Temporal and Archive - How to Manage Data Over Time

This month we will be focusing on temporal table design and Archive tables. DB2 11 for z/OS brought many interesting improvements for temporal tables, which will be addressed during the upcoming month. On top of that in gave us archive tables, which we can use for “transparent archiving”. As a first article this month, archive table will be covered.

We are all aware that data can grow either for legal reasons or lack of a cleanup process (we’ll fix that at the end, which then never happens as the development budget is fully spent). This doesn’t mean that all of that data is constantly being used, or is active. This inactive data can create a problem, when it is kept among the active data. As our active tables grow, access might get slower. Setting up archive tables, before DB2 11 for z/OS, could be a lot of work, and maintaining them could be a pain. So however useful, plenty of DB2 shops only used to set up archiving if it was the only way out.

IBM introduced “archive tables” in DB2 11 for z/OS. The setup is somewhat similar to “system temporal tables” that were introduced in DB2 10. If you are familiar with system temporal tables, you will recognize similar ways of working. Like with system temporal tables, transparent archiving allows you to define an archive table and associate that with an existing operational table. This operational table is then referred to as the archive enabled table.  Since DB2 is now aware of the connection between the operational table and the archive table, it can take care of the transport of data from the operational table to the archive. It will do this for deletes in the operational table based on the setting of a system global variable, SYSIBMADM.MOVE_TO_ARCHIVE.

The link is established by issuing an alter statement on the operational table.

 

 IDUG 1.jpg

 

Once this connection is established, a delete on the operational data can cause DB2 to move that deleted data to the archive table.  Within your application issuing the delete, you can set SYSIBMADM.MOVE_TO_ARCHIVE = ‘Y’ at which moment the data will be moved. Be careful, the default setting of SYSIBMADM.MOVE_TO_ARCHIVE is “N” meaning that a delete will NOT insert rows into the archive table.  The SYSIBMADM.MOVE_TO_ARCHIVE setting must be changed to Y for archiving to occur.

Sometimes, however you want to delete data because it is wrong, not because you want to archive it. In this case, set SYSIBMADM.MOVE_TO_ARCHIVE to its default value of “N”. This prevents temporarily incorrect data from being saved as archived data.

Be advised that when SYSIBMADM.MOVE_TO_ARCHIVE is set to Y, it is assumed that only archiving is taking place. This value prevents inserts and updates from occurring to the operational table during this time.  If you want to allow inserts and updates during the archiving of deletes,  you can set SYSIBMADM.MOVE_TO_ARCHIVE to “E” to allow this behavior..

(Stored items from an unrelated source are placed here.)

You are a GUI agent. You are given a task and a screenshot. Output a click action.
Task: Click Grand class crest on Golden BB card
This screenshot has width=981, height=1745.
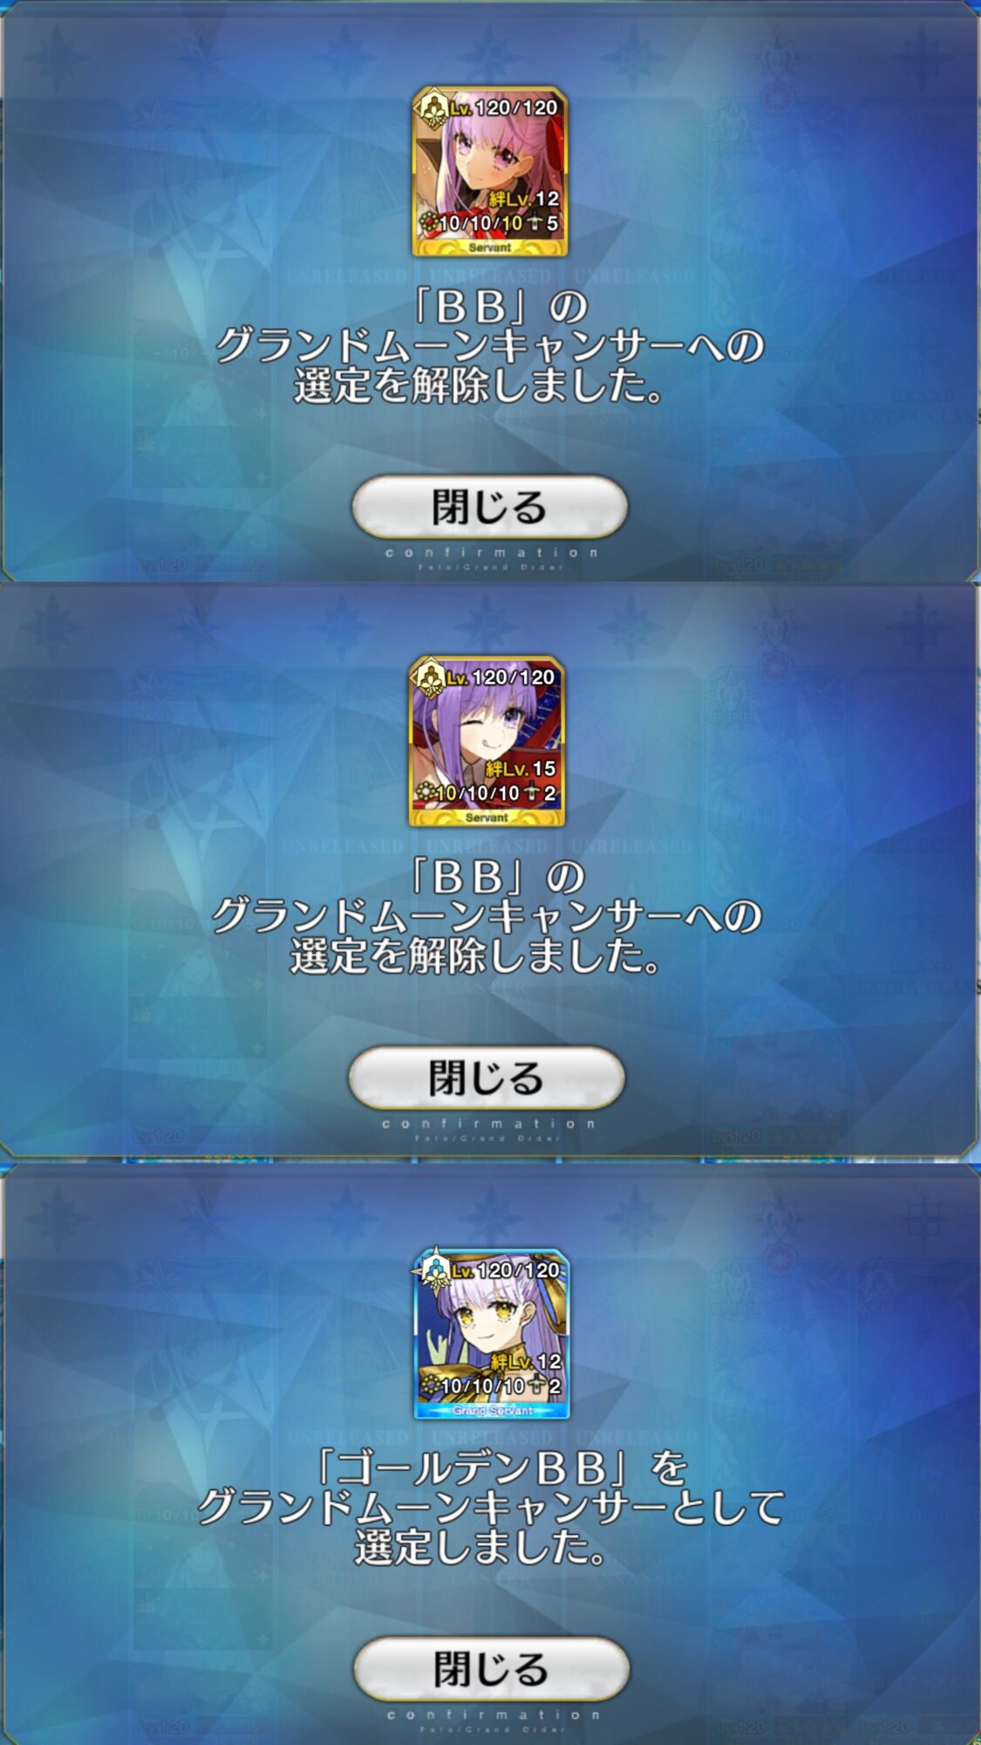[434, 1269]
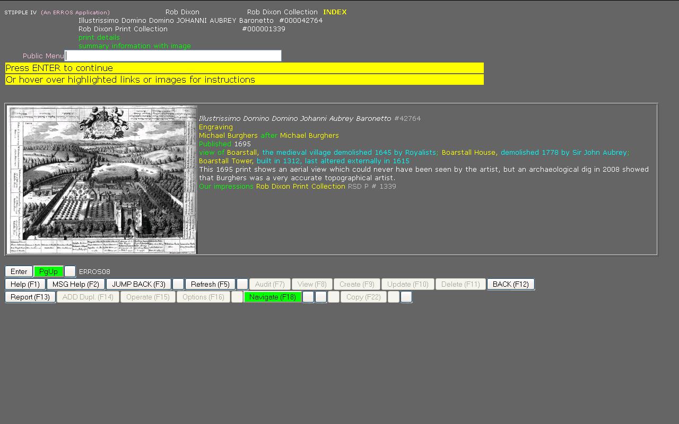Open the Boarstall engraving thumbnail image
Image resolution: width=679 pixels, height=424 pixels.
102,180
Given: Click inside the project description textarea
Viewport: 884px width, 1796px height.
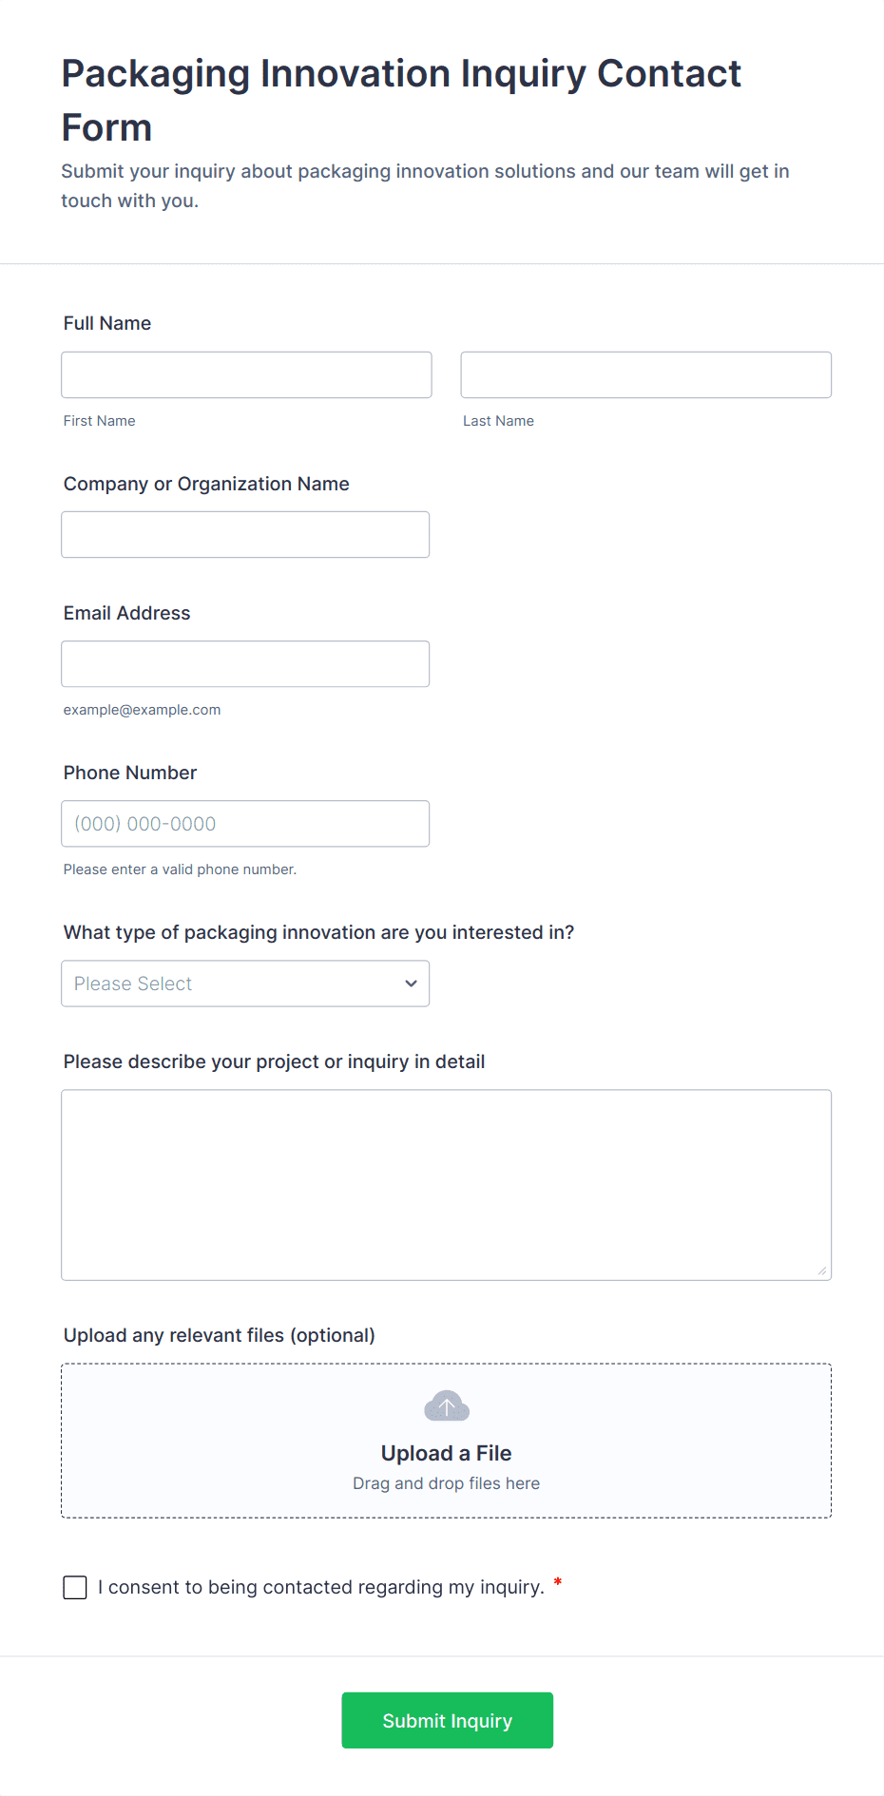Looking at the screenshot, I should click(446, 1185).
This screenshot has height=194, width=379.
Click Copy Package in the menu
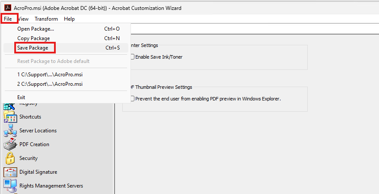click(x=33, y=38)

Retrieving data from an archived enabled table is made easy.  The default behavior is when running a query on the operational table, only data from the operational table is returned. This is likely normal behavior.  When an application can determine it needs operational data and also archived data, in that situation it can set new system global variable SYSIBMADM.GET_ARCHIVE = 'Y'.  The great part about this, you only need to write one query and the setting of the global variable in your application will determine which data is returned.  In fact when this variable is to “YES”, DB2 will transform your query against the operational table into a union all between the operational and the archive table.

 

 IDUG 2.jpg

 

This makes the use of archive table very flexible, very easy and very powerful. 

How do you manage data archiving?

Archiving can be done on a periodic or a continual basis depending on the needs of the application. Let’s discuss the considerations for archival and deleting data.

If archiving is a periodic process, an offline delete process is likely a good choice. In this case, use an archival job during off peak hours using SYSIBMADM.MOVE_TO_ARCHIVE = Y. no inserts or updates are allowed at this time, but application impact is minimal and the outage is planned.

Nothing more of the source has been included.